School, stress and my stoma

Exams are a stressful time for any student. Jam-packed schedules, constant reminders on efficient studying, long nights bent over books and a persistent chatter about grades in the cafeteria. The whole ‘exam-time’ atmosphere takes its toll on everyone but to face this while trying to manage a chronic autoimmune disease, exacerbates the feeling of being in over your head.

This was the situation I found myself in when preparing for my GCSE’s in the latter half of 2018. I had undergone a full colectomy in 2017 and from the very beginning, I battled to keep food down, was constantly nauseous and bloated and battled with inconsistent stoma output. Not the best preparation!

Initially, I assumed that this was simply due to having a stoma (whom I have  christened, Boris) but it was only in the summer of 2019, after several A&E visits and hospital admissions, that an X-ray scan revealed an adhesion or ‘kink’ in the bowel from my surgery, which inhibited my ability to digest any portion of food or liquid.

Throw dehydration into the equation...

The most crucial advice that any stoma nurse or doctor will give, is the importance of getting enough salt to avoid dehydration.  Many people make the mistake of believing that drinking water keeps you hydrated, whereas with a stoma, it actually dilutes your electrolytes and has the reverse effect.

With chronic vomiting in addition to increased stoma output, I was almost always dehydrated - sunken eyes, hollowed cheeks, split lips and the inability to maintain focus on anything… least of all simultaneous equations and the application of the quadratic formula for my upcoming GCSE’s!

Academics have always been one of my priorities and the fear of falling behind with schoolwork and adhering to the proposed study timetables was a major issue for me. Every other week I was sporting my polka-dot hospital gown whilst navigating my way around scrawling out school notes with a saline drip. For me to say that I coped with the difficulties of a stoma and the post-op complications would be a massive lie. It has only been in the past year that I have been able to regain confidence with my body and prepare rather than react.

Learning what works.

To achieve my targeted grades, I threw myself into schoolwork to avoid falling behind my peers and studied whenever I was able to stay awake. Adhering to a set timetable was simply unachievable because of the drastic fluctuations in my energy levels. Despite incorporating as much salt and rehydration sachets into my diet as possible, it just never seemed to be enough to get me through a full day.

So, I adapted. Getting home from school, I would head straight to bed for a few hours and then slot in some studying.

Although this is a worst-case scenario for stoma cases and was due purely to the complication with my bowel adhesion, getting enough salt throughout the day is crucial for focus, energy and general wellbeing. Proof, if it was needed, that our doctors are telling the truth.

Testing times.

Come exam month, I was as prepared and confident as I could be under the circumstances. Relieved that with each completed exam, I could finally get home without the worry of having to cram in science formulas or memorise history dates at 1am - after spending the evening either vomiting or sleeping. 

During my English exam however, Boris decided that it was time to purge my system and within an hour of delving into a question about the ‘presentation of Ebenezer Scrooge’, my bag had leaked and my breakfast was running down my leg.

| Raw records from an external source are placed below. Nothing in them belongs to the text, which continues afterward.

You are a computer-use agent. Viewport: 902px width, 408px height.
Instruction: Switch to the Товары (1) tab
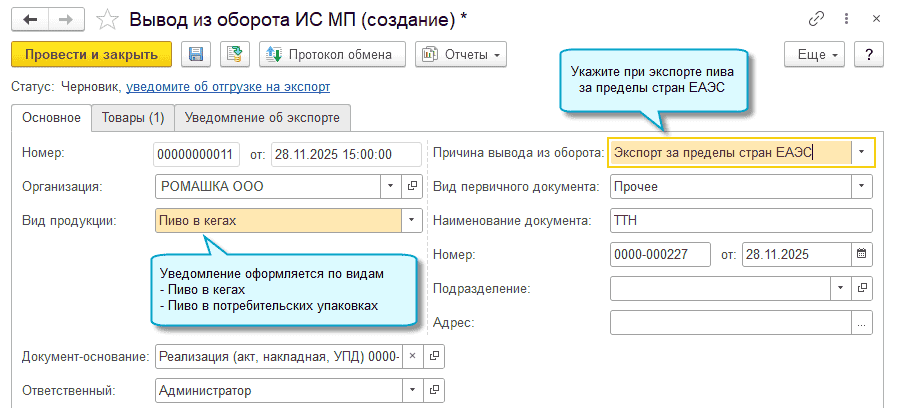(133, 118)
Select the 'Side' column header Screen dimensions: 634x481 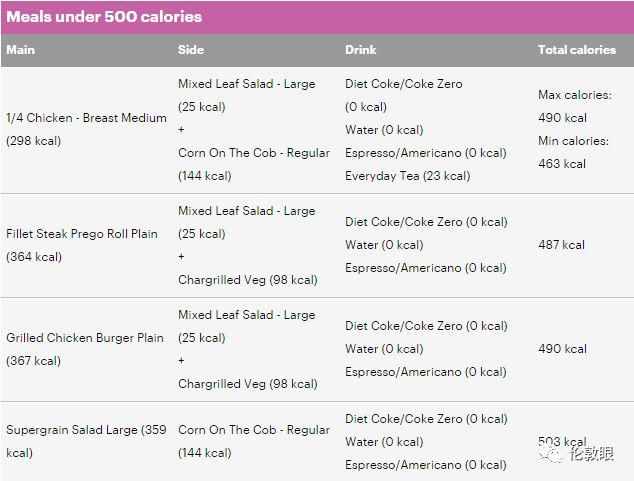click(190, 50)
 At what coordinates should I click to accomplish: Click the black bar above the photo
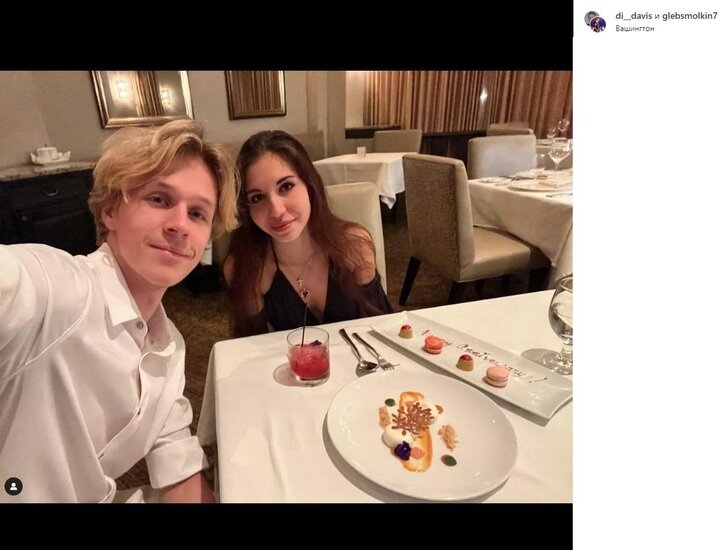pyautogui.click(x=286, y=35)
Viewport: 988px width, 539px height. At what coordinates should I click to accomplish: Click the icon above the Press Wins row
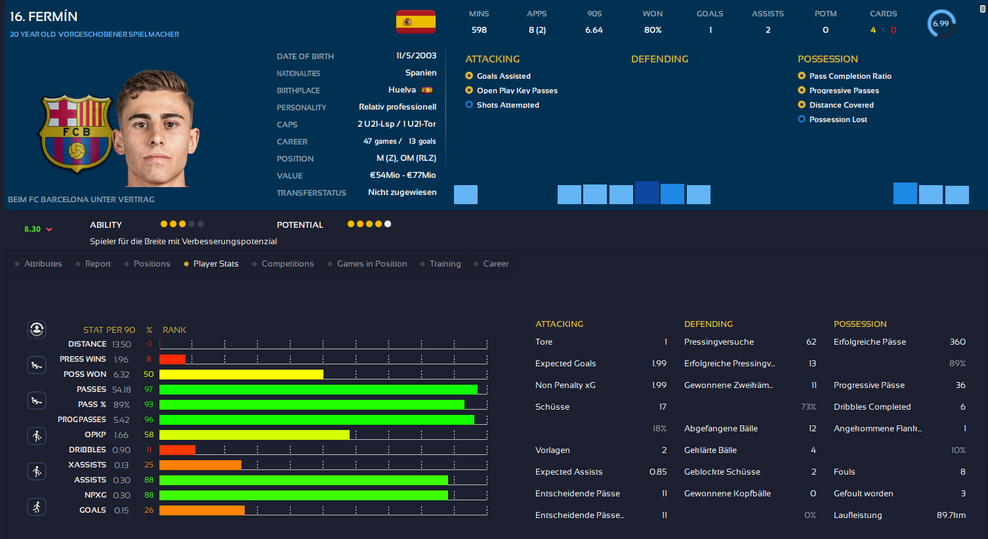point(37,328)
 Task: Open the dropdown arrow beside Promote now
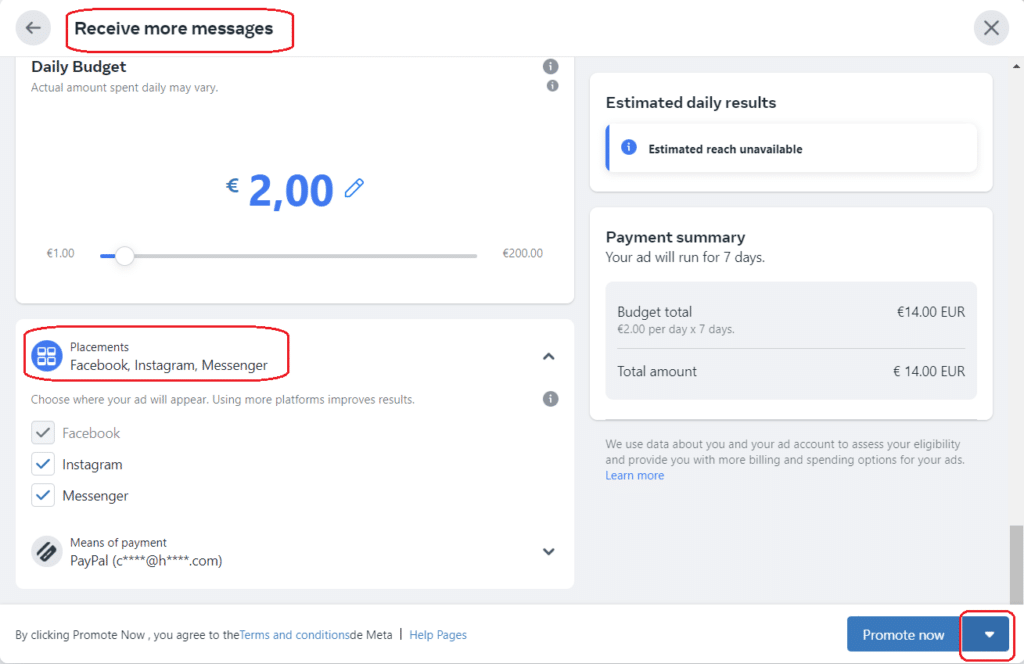point(989,635)
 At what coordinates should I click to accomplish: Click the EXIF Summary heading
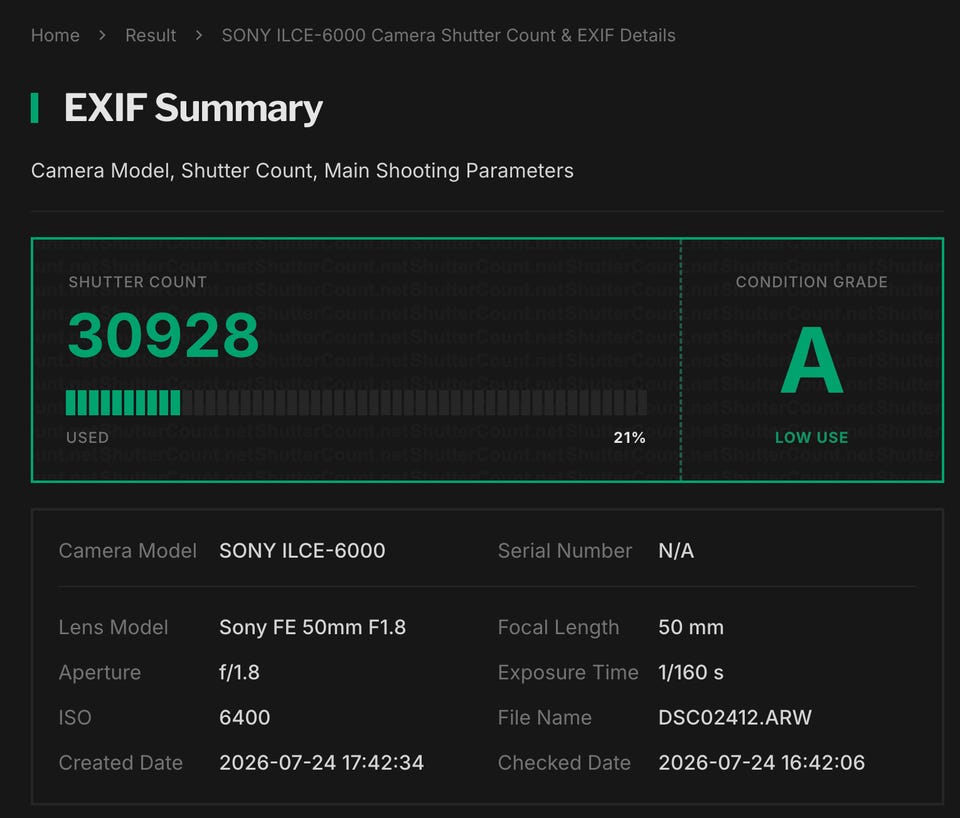193,108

An absolute nightmare at any time but magnified when you’re sitting in a hushed hall with 200 other anxious kids.

This incident fuelled me to find a reliable bag which could allow me to continue with my day even when Boris was being a bit bolder… thank heavens for ConvaTec!

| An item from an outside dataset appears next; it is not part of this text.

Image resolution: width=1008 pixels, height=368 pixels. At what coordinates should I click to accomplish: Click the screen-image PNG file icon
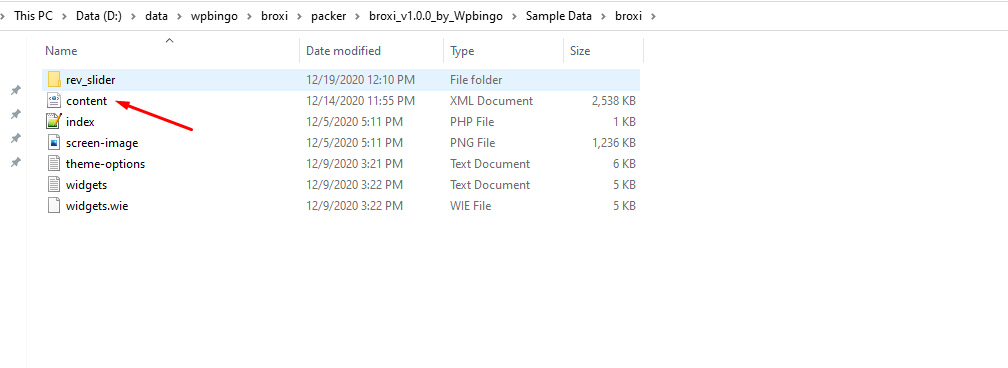(x=54, y=143)
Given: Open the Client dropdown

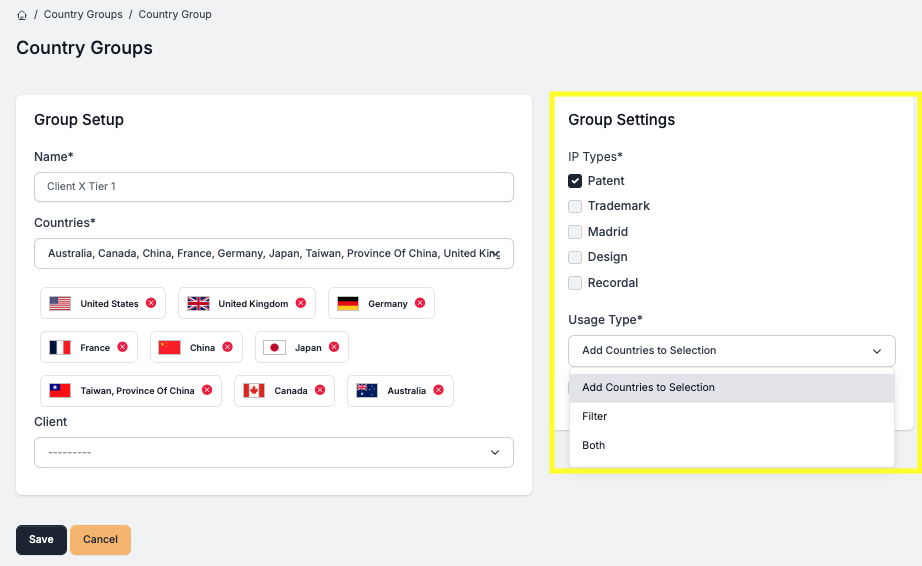Looking at the screenshot, I should [273, 452].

A great result in more ways than one.

In spite of a rough transition period, I managed to supersede my academic goals and hilariously achieved a 9 in my English (amazing what a bit of added pressure can do!).

I had corrective surgery, which thankfully was completely successful, meaning no more projectile vomiting or stoma blockages. Since then, I have enrolled at Westcliff High School for Boys where I am focused on A-levels without the stress of my body and bag failing me.

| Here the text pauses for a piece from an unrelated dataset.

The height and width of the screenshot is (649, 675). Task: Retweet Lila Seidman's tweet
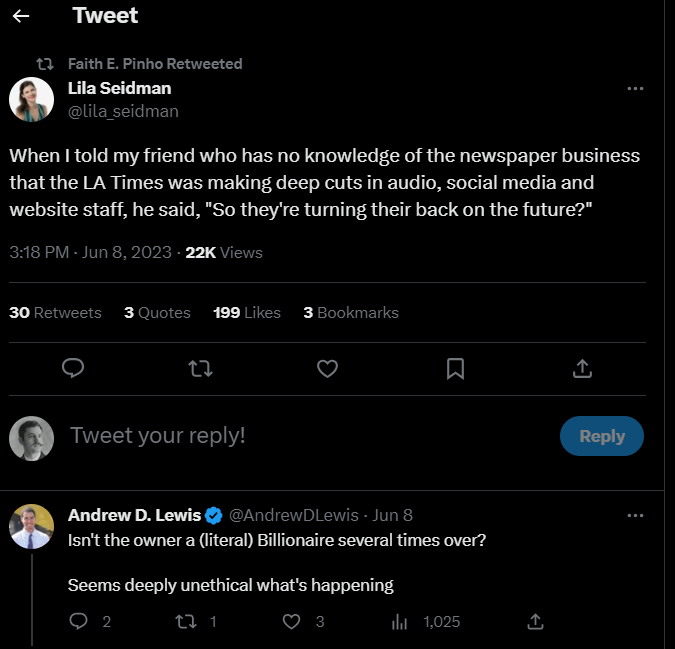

Although 2020 has been a dreadful year worldwide, it marks the first period where I have been able to establish some normality.

Inevitably, there will always be a couple bumps in the road – from emergency bag changes at school to the worry that Boris will let out a couple of toots in an assembly on county lines - but living with a stoma is a case of trial and error. It is not, however, a deal breaker.

Enjoying new freedoms.

My working stoma means I don’t have to worry about chronic pain or getting caught short in a middle of the night bathroom sprint. Now, I can finally focus on my studies, free from the fear that Colitis or Boris will cause havoc in my exam performance.

My bag gives me freedom, whether it’s running or skating on the promenade or stand-up boarding along the seafront.

More than anything else, I have peace of mind. I control what I want to do with my life, not my gut.

What having a stoma has taught me.

To those who are faced with the prospect of having a stoma, take everything that I have said with a pinch of salt (pun intended). Everyone has their own journey. Mine was made more difficult because of unforeseen complications, but in most cases the recovery process should be much more straightforward, getting you quickly back into the swing of life.

Be prepared and you can take each obstacle in your stride. It’s a winding journey with detours and lessons along the way. But you’ll soon learn what works for you.